- Work order:
The entries underneath need to be duplicated exactly, with none omitted.

Stored items:
⟨
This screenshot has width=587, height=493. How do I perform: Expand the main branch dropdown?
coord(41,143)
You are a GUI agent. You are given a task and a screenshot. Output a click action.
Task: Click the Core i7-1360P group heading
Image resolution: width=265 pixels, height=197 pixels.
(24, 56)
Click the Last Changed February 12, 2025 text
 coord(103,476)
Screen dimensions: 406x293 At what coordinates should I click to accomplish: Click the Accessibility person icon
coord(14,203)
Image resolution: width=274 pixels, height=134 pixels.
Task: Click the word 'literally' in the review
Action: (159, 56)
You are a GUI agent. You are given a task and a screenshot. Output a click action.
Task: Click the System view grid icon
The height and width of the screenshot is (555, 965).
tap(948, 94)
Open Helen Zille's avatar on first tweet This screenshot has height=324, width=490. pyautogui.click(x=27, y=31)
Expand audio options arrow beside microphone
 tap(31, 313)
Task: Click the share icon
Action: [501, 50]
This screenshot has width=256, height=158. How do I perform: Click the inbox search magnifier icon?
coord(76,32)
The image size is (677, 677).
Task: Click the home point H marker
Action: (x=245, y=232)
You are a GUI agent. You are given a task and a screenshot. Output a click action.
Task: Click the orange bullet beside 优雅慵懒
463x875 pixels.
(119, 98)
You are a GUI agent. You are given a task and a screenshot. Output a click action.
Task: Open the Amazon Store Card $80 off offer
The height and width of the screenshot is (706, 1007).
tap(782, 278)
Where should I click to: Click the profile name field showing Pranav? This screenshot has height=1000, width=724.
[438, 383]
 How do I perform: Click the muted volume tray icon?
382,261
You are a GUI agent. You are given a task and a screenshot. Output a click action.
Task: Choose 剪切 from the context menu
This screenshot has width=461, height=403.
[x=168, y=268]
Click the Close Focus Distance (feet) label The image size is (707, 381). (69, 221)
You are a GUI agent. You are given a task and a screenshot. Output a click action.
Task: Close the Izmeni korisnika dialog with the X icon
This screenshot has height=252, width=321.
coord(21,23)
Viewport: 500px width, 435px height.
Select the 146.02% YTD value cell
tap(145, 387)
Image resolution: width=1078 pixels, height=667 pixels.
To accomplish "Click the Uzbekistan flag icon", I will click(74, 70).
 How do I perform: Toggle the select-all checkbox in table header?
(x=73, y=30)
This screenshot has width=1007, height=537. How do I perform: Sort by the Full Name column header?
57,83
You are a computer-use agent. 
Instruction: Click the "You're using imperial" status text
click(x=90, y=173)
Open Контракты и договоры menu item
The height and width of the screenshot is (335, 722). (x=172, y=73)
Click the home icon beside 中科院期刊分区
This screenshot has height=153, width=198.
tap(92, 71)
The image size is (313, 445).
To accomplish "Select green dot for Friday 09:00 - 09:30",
⟩
- Solution to this problem:
This screenshot has width=587, height=493. How do I perform: Expand the main branch dropdown?
coord(41,143)
You are a GUI agent. You are given a task and a screenshot. Output a click action.
Task: Click the Core i7-1360P group heading
Image resolution: width=265 pixels, height=197 pixels.
(24, 56)
Click the Last Changed February 12, 2025 text
 coord(103,476)
Screen dimensions: 406x293 At what coordinates should I click to accomplish: Click the Accessibility person icon
coord(14,203)
Image resolution: width=274 pixels, height=134 pixels.
Task: Click the word 'literally' in the review
Action: (159, 56)
You are a GUI agent. You are given a task and a screenshot. Output a click action.
Task: Click the System view grid icon
The height and width of the screenshot is (555, 965).
tap(948, 94)
Open Helen Zille's avatar on first tweet This screenshot has height=324, width=490. pyautogui.click(x=27, y=31)
Expand audio options arrow beside microphone
 tap(31, 313)
Task: Click the share icon
Action: [501, 50]
This screenshot has width=256, height=158. How do I perform: Click the inbox search magnifier icon?
coord(76,32)
The image size is (677, 677).
Task: Click the home point H marker
Action: (x=245, y=232)
You are a GUI agent. You are given a task and a screenshot. Output a click action.
Task: Click the orange bullet beside 优雅慵懒
463x875 pixels.
(119, 98)
You are a GUI agent. You are given a task and a screenshot. Output a click action.
Task: Open the Amazon Store Card $80 off offer
The height and width of the screenshot is (706, 1007).
tap(782, 278)
Where should I click to: Click the profile name field showing Pranav? This screenshot has height=1000, width=724.
[438, 383]
 How do I perform: Click the muted volume tray icon?
382,261
You are a GUI agent. You are given a task and a screenshot. Output a click action.
Task: Choose 剪切 from the context menu
This screenshot has width=461, height=403.
[x=168, y=268]
Click the Close Focus Distance (feet) label The image size is (707, 381). (69, 221)
You are a GUI agent. You are given a task and a screenshot. Output a click action.
Task: Close the Izmeni korisnika dialog with the X icon
This screenshot has height=252, width=321.
coord(21,23)
Viewport: 500px width, 435px height.
Select the 146.02% YTD value cell
tap(145, 387)
Image resolution: width=1078 pixels, height=667 pixels.
To accomplish "Click the Uzbekistan flag icon", I will click(74, 70).
 How do I perform: Toggle the select-all checkbox in table header?
(x=73, y=30)
This screenshot has width=1007, height=537. How do I perform: Sort by the Full Name column header?
57,83
You are a computer-use agent. 
Instruction: Click the "You're using imperial" status text
click(x=90, y=173)
Open Контракты и договоры menu item
The height and width of the screenshot is (335, 722). (x=172, y=73)
Click the home icon beside 中科院期刊分区
This screenshot has height=153, width=198.
tap(92, 71)
The image size is (313, 445).
To accomplish "Select green dot for Friday 09:00 - 09:30",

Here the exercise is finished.